Weichenstellungen für eine stabilitätsorientierte Beschäftigungspolitik - Die Beispiele Neuseeland, Österreich und USA

Die hohe Arbeitslosigkeit ist noch immer das gravierendste wirtschaftspolitische Problem der Industrieländer. Trotz positiver Konjunkturentwicklung halten sich die Arbeitslosenziffern, vorwiegend in Europa, hartnäckig auf hohem Niveau. Es scheint, als seien die Beschäftigung vom Wirtschaftswachstum abgekoppelt und das Ziel der Vollbeschäftigung in absehbarer Zeit kaum mehr erreichbar.

Bei näherer Betrachtung ergibt sich jedoch ein differenzierteres Bild. Zum einen hat die Arbeitslosigkeit in den einzelnen Industriestaaten eine sehr unterschiedliche Höhe, und zum anderen sind einige Länder dem Ziel der Vollbeschäftigung in den letzten Jahren sogar wieder näher gekommen. Im Rahmen des "Internationalen Beschäftigungs-Ranking 1996" konnten drei Länder identifiziert werden, die im Verlauf der achtziger und beginnenden neunziger Jahre offensichtlich erfolgreicher bei der Bekämpfung der Arbeitslosigkeit gewesen sind als andere: Neuseeland, Österreich und die USA.
_ _ _
### DURCHZUFÜHRENDE AUFGABEN
(1) Übernehmen Sie aus dem Artikel wörtlich den Abschnitt von „Die hohe Arbeitslosigkeit“ bis einschließlich „kaum mehr erreichbar.“.
(2) Beantworten Sie anhand des Artikels:
(a) Welches Problem gilt dort als das gravierendste wirtschaftspolitische Problem der Industrieländer?
(b) Wo halten sich die Arbeitslosenziffern laut Artikel vorwiegend auf hohem Niveau?
(c) Welche drei Länder wurden im Rahmen des „Internationalen Beschäftigungs-Ranking 1996“ identifiziert?
Maßgeblich ist allein der Artikel.

### ERFASSTE DATEN
_ _ _
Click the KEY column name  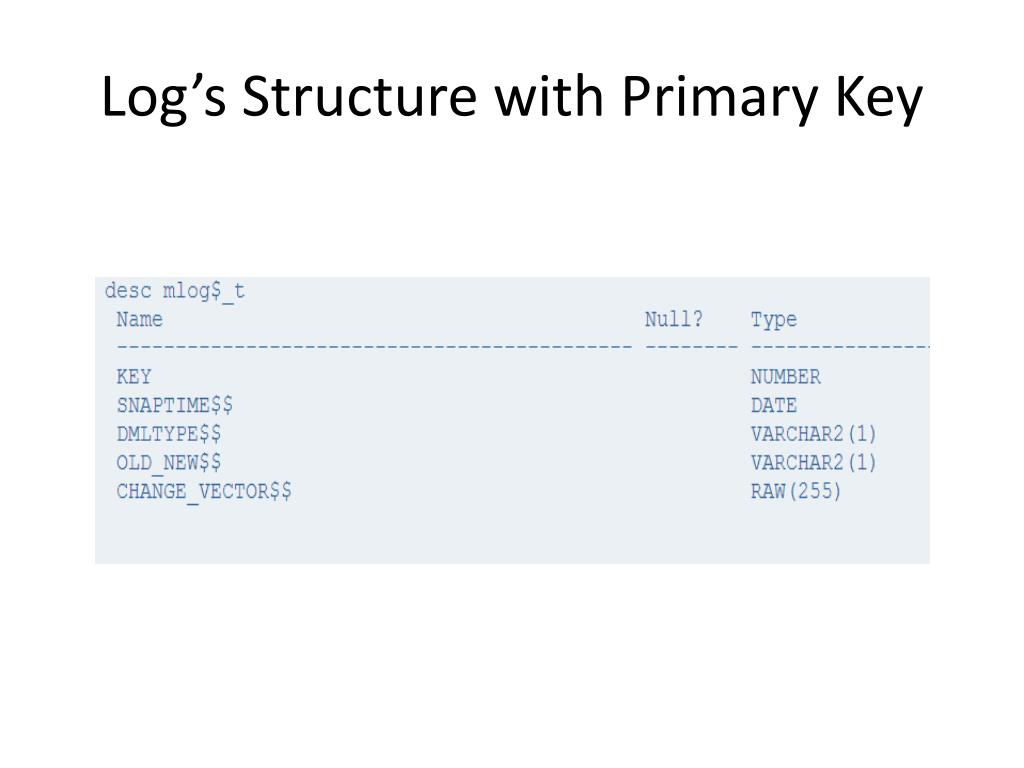pyautogui.click(x=134, y=377)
_ _ _
### LÖSUNGEN
(1)
Die hohe Arbeitslosigkeit ist noch immer das gravierendste wirtschaftspolitische Problem der Industrieländer. Trotz positiver Konjunkturentwicklung halten sich die Arbeitslosenziffern, vorwiegend in Europa, hartnäckig auf hohem Niveau. Es scheint, als seien die Beschäftigung vom Wirtschaftswachstum abgekoppelt und das Ziel der Vollbeschäftigung in absehbarer Zeit kaum mehr erreichbar.

(2)
(a) Die hohe Arbeitslosigkeit.
(b) In Europa.
(c) Neuseeland, Österreich und die USA.